Now, you might wonder why it would need to scan so many rows if you have an index. The index's benefit is that it lets the database quickly locate the starting point. Imagine that the first record is in row 1. Now, the second record is after 1 million rows. To reach the limit of 1000, at least 1 million rows will need to be scanned. Even though there is an index, it can (and probably will) result in a timeout because it requires scanning many non-matching rows to find the ones that match.

In such scenarios, it's crucial to limit the number of rows scanned during each query execution. This can be achieved by adding a constraint that ensures efficient data retrieval, even if the LIMIT is not fully met.

Example

Here's an updated query:

SELECT *         
FROM product         
WHERE id > $lastId        
    AND id <= $clampId        
    AND category = 1        
ORDER BY id         
LIMIT $pageSize;        

The clampId serves as an upper boundary, calculated as lastId plus a predefined range, to limit the number of rows scanned per query execution.

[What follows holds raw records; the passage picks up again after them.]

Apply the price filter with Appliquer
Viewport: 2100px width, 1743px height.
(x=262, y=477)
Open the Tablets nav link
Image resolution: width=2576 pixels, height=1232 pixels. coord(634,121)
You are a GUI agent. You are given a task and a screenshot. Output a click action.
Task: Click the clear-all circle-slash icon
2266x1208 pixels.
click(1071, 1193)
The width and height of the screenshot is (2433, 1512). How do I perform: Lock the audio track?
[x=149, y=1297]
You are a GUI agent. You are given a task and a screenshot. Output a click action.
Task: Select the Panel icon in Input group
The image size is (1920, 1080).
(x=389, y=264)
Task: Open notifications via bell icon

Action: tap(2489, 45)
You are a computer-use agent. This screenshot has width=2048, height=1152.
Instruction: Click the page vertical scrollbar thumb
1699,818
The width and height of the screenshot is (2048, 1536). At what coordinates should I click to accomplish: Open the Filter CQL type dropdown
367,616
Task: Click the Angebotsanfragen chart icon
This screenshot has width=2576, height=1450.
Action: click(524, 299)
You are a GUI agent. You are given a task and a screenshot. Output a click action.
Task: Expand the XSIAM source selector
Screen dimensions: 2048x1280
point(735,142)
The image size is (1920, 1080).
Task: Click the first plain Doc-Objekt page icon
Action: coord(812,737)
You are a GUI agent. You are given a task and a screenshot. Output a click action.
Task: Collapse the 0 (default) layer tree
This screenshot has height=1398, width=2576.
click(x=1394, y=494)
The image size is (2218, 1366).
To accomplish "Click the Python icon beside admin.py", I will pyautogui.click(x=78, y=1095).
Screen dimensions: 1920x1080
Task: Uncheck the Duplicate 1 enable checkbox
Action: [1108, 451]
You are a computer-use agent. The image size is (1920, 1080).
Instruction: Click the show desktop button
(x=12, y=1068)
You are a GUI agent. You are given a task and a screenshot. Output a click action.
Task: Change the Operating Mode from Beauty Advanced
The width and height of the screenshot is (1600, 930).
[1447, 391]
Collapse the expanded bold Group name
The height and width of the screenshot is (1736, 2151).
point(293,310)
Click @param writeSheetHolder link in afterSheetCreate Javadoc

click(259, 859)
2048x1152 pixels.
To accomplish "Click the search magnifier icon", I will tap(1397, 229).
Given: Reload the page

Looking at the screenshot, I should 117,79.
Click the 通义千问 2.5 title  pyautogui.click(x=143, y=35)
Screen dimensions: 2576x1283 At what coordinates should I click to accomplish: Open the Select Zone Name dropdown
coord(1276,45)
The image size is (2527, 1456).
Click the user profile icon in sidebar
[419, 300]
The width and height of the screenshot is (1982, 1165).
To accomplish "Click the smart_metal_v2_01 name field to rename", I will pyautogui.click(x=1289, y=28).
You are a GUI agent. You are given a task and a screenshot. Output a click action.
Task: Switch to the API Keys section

For instance, if lastId is 1000 and the scan limit is 10,000 rows, set clampId to 11,000. The LIMIT remains 1,000, ensuring immediate return if 1,000 matches are found or scanning at most 10,000 rows.

By clamping the range, we can significantly reduce query execution time, making it feasible to handle large datasets without overwhelming the system.

Using Non-sequential Identifiers

While in the examples, the id is assumed to be numeric and sequential, it doesn't need to be to implement cursor-based pagination. We can, for instance, combine multiple fields, e.g., <last_updated_at> for sorting and <last_id> as a UUID to get the last item on the current page.

SELECT *       
FROM product      
WHERE (last_updated_at &lt; $lastUpdatedAt)      
 OR (last_updated_at = $lastUpdatedAt AND last_id &gt; $lastId)      
ORDER BY last_updated_at DESC, last_id      
LIMIT $pageSize;      

Conclusion

Choosing the right pagination approach ensures optimal application performance and user satisfaction, regardless of dataset size.

While offset pagination is simpler to implement, it suffers from significant performance degradation at scale. In contrast, cursor pagination maintains consistent performance regardless of page depth.

However, offset-based pagination allows us to arbitrarily jump to any page. With cursor pagination, we have to traverse pages sequentially or use more complex techniques.

The choice between these two approaches ultimately depends on your use case. Choose cursor pagination for high-performance needs with large datasets. Opt for offset pagination when dataset size is manageable, and random page navigation is required.